Protecting Heritage Buildings from Fire

October 19th, 2016

Lessons to learn from Cosgrove Hall

I recently read a BBC news article announcing the tragic news that Cosgrove Hall, an 18th Century limestone mansion house near Milton Keynes had been reduced to a brick shell following a fire which broke out on 7th October. A private residence, not open to the public, the owners of Cosgrave Hall will no doubt be mourning this loss, and the valuable and irreplaceable antiquities contained within, not to mention the loss of all of their own personal possessions.

At the time of writing this article, the cause of the blaze is still unknown, and Tecserv is in no way insinuating that Cosgrove Hall had inadequate fire alarm protection.
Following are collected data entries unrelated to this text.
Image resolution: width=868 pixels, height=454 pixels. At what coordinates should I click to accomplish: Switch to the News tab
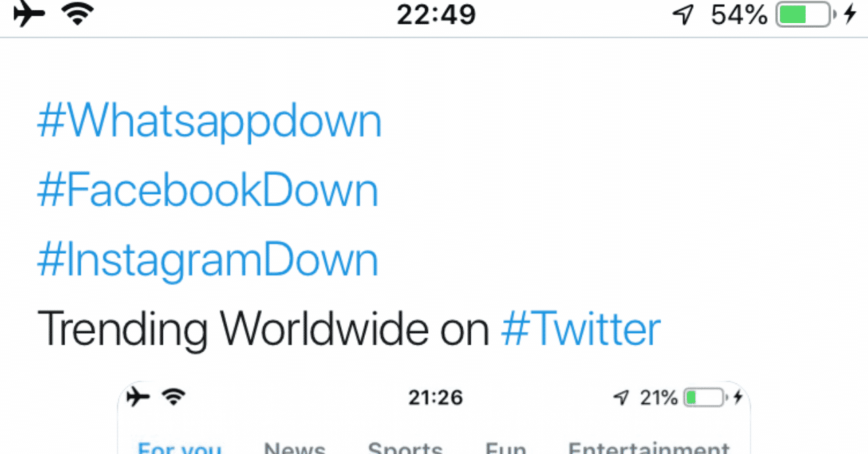tap(294, 447)
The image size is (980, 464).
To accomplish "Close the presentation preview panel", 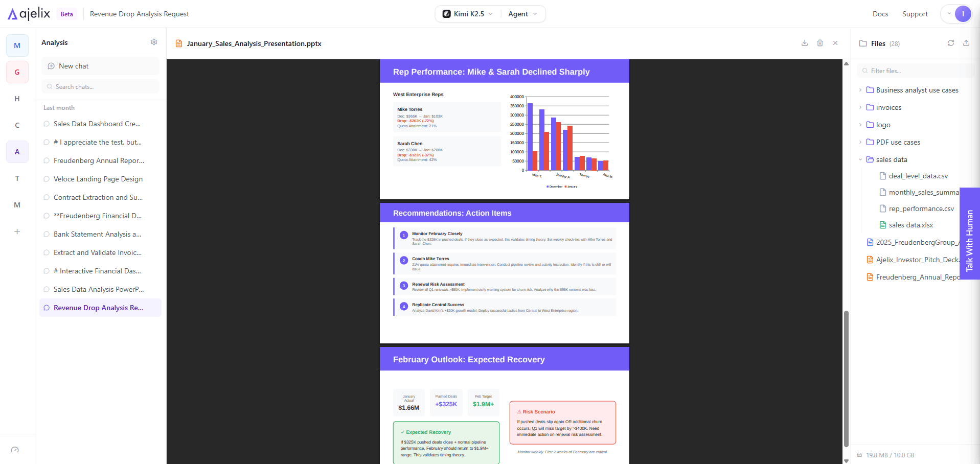I will point(835,43).
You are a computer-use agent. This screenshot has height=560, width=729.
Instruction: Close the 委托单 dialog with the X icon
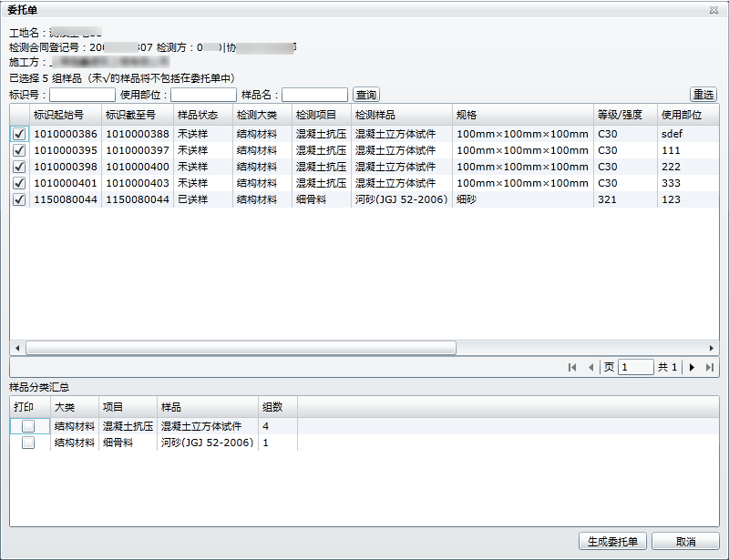[714, 9]
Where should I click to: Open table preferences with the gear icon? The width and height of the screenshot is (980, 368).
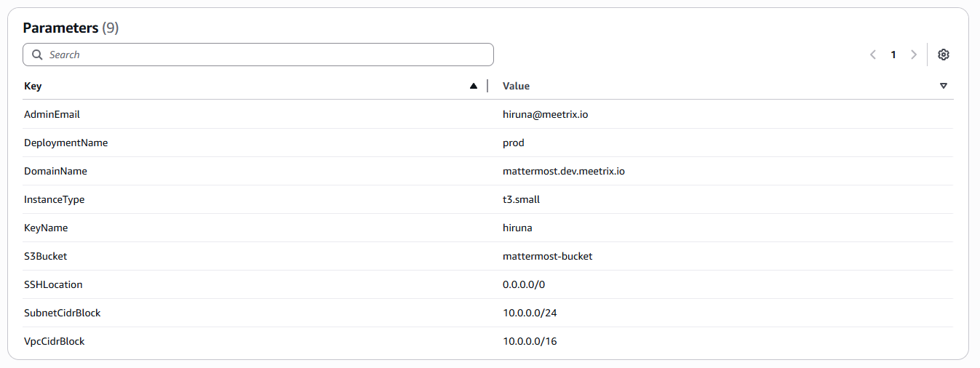pyautogui.click(x=944, y=55)

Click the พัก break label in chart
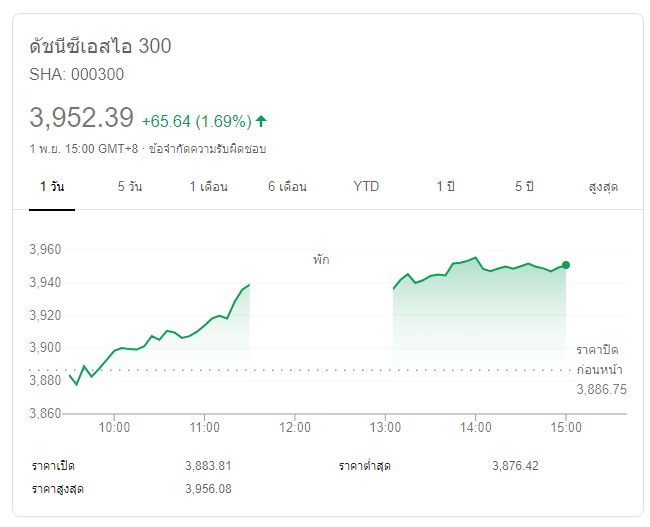point(320,260)
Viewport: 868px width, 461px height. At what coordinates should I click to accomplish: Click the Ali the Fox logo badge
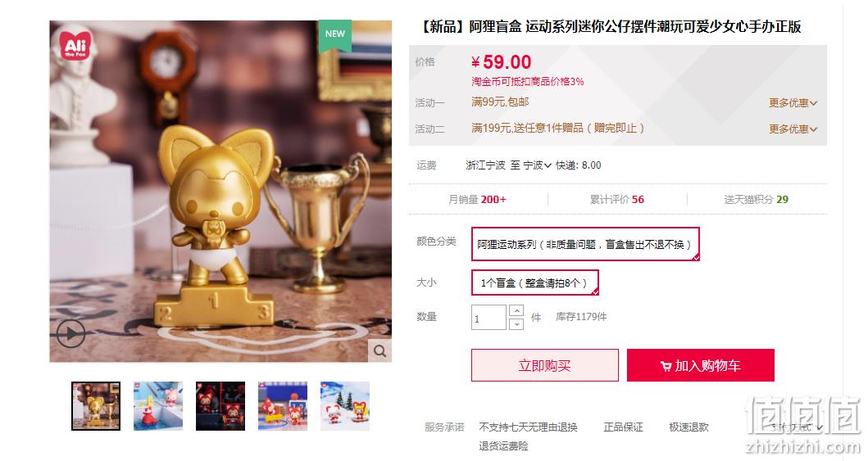coord(76,45)
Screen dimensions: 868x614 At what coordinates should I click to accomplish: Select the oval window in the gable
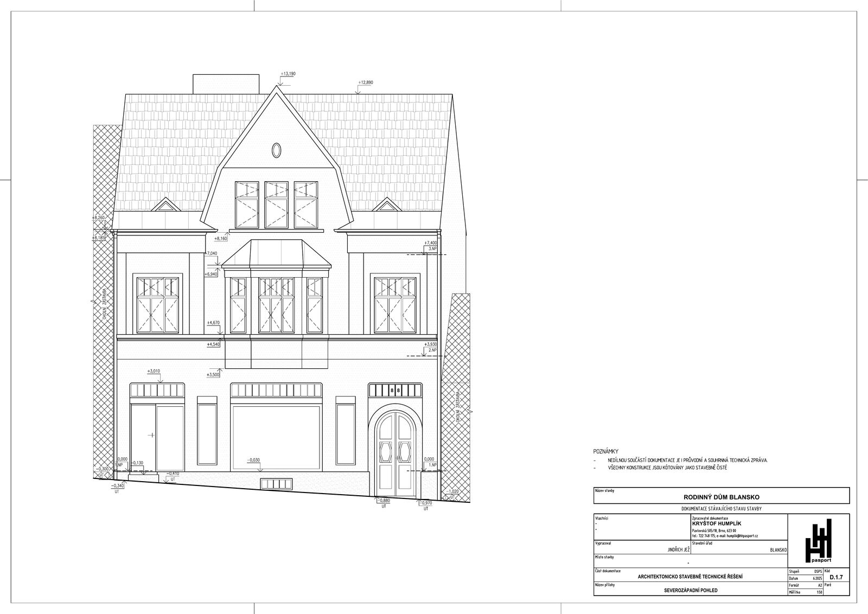tap(277, 150)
However, this and other examples, such as the fire that was started deliberately at Wythenshaw Hall, a Tudor mansion in Manchester, reminded me of the very fine balance those responsible for protecting our heritage buildings face when specifying the right fire alarm system for their property.

Our work with English Heritage and National Trust has given us first-hand experience of the dilemma’s that are faced. Of course, there are legal requirements that must be met, and the safety of people is always foremost in the planning of fire protection, but beyond that, getting the balance of protecting the authenticity of the building and ensuring its contents are protected should a fire break out can be a very fine line.

Many of these beautiful buildings feature ornate ceilings, architrave and decorative coving and wall coverings. Sometimes the ceilings feature artistry and gold leaf, and naturally there is resistance when it is suggested the view of such features has to involve a perhaps somewhat unsightly smoke detection device, control panel or electrical wiring in a building that pre dates electric lighting.